Etape 3 La mobilisation des salariés à l’appel des syndicats opposés au plan Ayrault était indispensable mais pas garantie.
En effet,  sur le lieu de travail, face aux salaires de misère et à l’emploi précaire, il devient de plus en plus difficile et risqué de s’affronter à son patron pour faire grève.
L’idéal eut été de manifester le samedi ou le dimanche, mais cela a déjà été tenté en 2010 et force est de constater que le succès n’était pas au rendez-vous. Alors, après l’échec prévisible de la journée du 10 septembre, on nous parle de rassemblements, de meetings .......
De la foutaise, en fait.
L’horizon social ainsi dégagé il reste au Parlement à entériner le plan gouvernemental pour servir la soupe au capital en permettant de multiplier les contrats individuels et collectifs d’assurance retraite.
 

Il n’est pas possible de considérer que cette bataille est perdue.

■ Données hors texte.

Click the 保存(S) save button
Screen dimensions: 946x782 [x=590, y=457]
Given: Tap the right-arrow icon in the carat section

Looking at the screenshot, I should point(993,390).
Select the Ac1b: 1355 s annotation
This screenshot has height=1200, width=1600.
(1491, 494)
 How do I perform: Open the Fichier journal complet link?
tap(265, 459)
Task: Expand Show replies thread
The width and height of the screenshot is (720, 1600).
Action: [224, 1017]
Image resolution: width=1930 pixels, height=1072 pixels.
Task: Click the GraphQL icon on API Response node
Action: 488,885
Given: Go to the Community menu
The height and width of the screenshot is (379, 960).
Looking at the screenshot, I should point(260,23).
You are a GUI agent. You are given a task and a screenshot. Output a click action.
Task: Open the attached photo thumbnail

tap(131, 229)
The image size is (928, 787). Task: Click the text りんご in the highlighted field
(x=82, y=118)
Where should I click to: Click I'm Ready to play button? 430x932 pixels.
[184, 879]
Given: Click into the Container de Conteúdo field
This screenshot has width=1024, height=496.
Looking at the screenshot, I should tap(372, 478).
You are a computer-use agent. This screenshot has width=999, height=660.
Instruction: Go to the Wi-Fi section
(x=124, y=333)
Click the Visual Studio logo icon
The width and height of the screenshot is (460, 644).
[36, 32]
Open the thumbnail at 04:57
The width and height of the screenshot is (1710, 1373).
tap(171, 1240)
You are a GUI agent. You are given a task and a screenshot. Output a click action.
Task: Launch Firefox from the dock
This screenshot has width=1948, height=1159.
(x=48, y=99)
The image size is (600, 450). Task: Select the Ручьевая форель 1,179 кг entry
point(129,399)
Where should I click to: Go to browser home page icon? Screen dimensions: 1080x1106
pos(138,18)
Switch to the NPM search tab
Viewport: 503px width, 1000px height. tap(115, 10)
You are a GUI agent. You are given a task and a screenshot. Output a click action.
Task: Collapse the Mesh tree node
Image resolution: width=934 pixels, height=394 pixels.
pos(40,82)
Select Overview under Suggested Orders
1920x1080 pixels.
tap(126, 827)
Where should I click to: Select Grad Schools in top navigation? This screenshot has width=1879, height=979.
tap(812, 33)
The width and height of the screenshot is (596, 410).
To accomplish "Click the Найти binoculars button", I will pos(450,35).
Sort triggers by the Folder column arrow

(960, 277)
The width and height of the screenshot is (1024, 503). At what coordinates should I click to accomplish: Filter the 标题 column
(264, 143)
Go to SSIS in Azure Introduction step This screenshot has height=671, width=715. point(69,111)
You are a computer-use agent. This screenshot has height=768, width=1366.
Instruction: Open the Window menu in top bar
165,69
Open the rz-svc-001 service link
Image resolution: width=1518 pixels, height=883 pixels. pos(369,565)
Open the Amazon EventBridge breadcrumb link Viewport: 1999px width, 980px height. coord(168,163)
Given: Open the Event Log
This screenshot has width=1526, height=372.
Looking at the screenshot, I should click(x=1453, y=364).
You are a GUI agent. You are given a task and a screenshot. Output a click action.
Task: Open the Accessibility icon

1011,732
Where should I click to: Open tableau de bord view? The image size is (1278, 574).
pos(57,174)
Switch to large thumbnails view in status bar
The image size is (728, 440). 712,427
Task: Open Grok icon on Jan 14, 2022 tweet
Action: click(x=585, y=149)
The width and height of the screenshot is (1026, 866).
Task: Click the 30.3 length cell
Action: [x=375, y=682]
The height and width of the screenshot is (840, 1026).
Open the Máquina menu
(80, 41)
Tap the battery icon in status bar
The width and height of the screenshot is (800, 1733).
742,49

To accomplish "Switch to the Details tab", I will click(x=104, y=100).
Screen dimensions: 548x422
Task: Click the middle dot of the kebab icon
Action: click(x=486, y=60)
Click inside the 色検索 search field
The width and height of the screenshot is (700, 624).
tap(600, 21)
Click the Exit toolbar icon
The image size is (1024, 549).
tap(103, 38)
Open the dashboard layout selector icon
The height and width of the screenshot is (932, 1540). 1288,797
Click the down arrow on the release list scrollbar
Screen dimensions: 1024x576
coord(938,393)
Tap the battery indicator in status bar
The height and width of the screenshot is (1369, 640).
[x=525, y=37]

           L’acte de résistance est encore possible à la condition de se mobiliser pour
 faire échec à ce transfert vers le capital.
Il faut impérativement refuser ces funestes contrats d’assurance retraite, dans l’entreprise mais aussi individuellement.
                    Cela nécessite bien évidemment de faire de la pédagogie auprès des collègues, mais c’est le prix à payer, sinon les promoteurs des reculs sociaux
 obtiendront  à nouveau gain de cause.
Et cela leur donnera de l’espoir pour les combats qu’ils ont programmés,
la formation et l’assurance chômage.
Il est impératif de résister à l’individualisation de la protection sociale,
mais hélas, nous ne sentons pas les syndicats, se déclarant opposés à cette réforme, s’orienter dans cette voie.